**EXERCISE DIRECTIONS:** In the records below, begin at the line that has "You are a computer-use agent. This" and stop after the line that has "Task: Switch to the Bookmarks tab"; quote those lines verbatim and nothing more.

Saved data entries:
·····
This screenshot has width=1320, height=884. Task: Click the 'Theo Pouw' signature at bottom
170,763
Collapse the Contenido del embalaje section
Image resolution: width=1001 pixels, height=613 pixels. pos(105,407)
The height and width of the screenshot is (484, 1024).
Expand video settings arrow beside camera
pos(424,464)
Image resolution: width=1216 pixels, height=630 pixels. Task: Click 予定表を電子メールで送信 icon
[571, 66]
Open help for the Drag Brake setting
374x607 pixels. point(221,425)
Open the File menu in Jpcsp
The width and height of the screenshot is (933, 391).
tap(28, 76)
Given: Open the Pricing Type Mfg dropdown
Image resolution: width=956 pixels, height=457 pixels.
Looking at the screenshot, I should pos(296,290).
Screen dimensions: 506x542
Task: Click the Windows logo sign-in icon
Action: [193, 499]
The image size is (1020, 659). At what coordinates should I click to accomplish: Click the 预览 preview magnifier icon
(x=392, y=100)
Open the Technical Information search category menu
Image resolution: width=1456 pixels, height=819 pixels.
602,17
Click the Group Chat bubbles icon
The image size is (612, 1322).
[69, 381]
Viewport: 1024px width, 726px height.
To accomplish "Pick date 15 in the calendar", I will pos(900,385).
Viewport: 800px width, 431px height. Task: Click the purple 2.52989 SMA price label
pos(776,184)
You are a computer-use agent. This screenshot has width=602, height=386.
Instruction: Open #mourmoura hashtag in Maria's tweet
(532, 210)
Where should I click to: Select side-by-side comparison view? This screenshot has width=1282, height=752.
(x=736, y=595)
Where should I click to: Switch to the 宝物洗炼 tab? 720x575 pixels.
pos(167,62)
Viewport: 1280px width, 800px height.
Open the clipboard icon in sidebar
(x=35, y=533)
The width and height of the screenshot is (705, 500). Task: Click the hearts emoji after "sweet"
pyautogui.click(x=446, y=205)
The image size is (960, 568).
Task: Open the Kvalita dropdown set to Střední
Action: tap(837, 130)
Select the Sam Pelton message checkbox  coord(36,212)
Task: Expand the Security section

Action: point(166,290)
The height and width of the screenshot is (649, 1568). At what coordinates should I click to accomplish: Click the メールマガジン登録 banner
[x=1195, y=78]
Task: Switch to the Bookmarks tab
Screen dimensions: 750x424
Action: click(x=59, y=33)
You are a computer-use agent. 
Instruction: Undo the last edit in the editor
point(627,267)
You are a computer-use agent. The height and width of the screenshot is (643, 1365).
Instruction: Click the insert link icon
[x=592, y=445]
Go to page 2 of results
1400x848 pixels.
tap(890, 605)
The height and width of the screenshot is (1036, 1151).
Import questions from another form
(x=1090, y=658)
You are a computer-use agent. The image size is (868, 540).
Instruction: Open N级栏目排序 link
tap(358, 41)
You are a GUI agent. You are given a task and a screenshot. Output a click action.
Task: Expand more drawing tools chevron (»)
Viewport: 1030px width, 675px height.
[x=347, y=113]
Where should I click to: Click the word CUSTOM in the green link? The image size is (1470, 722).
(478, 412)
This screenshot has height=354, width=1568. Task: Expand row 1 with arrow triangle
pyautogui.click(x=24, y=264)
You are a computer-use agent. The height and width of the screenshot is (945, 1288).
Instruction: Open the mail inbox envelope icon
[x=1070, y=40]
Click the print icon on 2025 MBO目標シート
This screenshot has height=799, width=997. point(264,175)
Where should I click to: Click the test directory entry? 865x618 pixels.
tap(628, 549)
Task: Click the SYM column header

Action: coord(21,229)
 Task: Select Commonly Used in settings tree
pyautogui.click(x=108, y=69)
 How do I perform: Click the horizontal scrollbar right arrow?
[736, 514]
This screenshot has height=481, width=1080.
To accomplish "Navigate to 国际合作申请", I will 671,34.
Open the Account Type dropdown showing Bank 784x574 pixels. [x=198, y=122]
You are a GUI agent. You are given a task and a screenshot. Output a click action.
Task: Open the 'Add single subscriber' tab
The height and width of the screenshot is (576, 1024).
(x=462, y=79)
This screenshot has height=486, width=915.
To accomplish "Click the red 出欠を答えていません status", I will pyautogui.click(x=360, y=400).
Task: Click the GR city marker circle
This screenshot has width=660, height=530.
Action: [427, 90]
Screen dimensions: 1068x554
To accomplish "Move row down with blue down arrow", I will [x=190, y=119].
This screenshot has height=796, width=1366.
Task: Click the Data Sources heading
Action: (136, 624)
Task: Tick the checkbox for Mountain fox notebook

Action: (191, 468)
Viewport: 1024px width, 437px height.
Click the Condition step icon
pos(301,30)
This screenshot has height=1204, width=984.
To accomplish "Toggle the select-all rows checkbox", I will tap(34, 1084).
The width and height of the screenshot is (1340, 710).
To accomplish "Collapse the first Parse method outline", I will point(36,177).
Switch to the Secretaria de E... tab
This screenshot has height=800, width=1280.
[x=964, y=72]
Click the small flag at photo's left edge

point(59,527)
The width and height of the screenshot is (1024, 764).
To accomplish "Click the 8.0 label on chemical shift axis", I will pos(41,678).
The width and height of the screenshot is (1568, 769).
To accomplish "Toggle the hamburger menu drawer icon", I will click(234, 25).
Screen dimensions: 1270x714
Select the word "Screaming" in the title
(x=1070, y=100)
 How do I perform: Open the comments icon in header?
·····
**EXERCISE RESULT:**
You are a computer-use agent. This screenshot has width=602, height=386.
Instruction: Open #mourmoura hashtag in Maria's tweet
(532, 210)
Where should I click to: Select side-by-side comparison view? This screenshot has width=1282, height=752.
(x=736, y=595)
Where should I click to: Switch to the 宝物洗炼 tab? 720x575 pixels.
pos(167,62)
Viewport: 1280px width, 800px height.
Open the clipboard icon in sidebar
(x=35, y=533)
The width and height of the screenshot is (705, 500). Task: Click the hearts emoji after "sweet"
pyautogui.click(x=446, y=205)
The image size is (960, 568).
Task: Open the Kvalita dropdown set to Střední
Action: tap(837, 130)
Select the Sam Pelton message checkbox  coord(36,212)
Task: Expand the Security section

Action: point(166,290)
The height and width of the screenshot is (649, 1568). At what coordinates should I click to accomplish: Click the メールマガジン登録 banner
[x=1195, y=78]
Task: Switch to the Bookmarks tab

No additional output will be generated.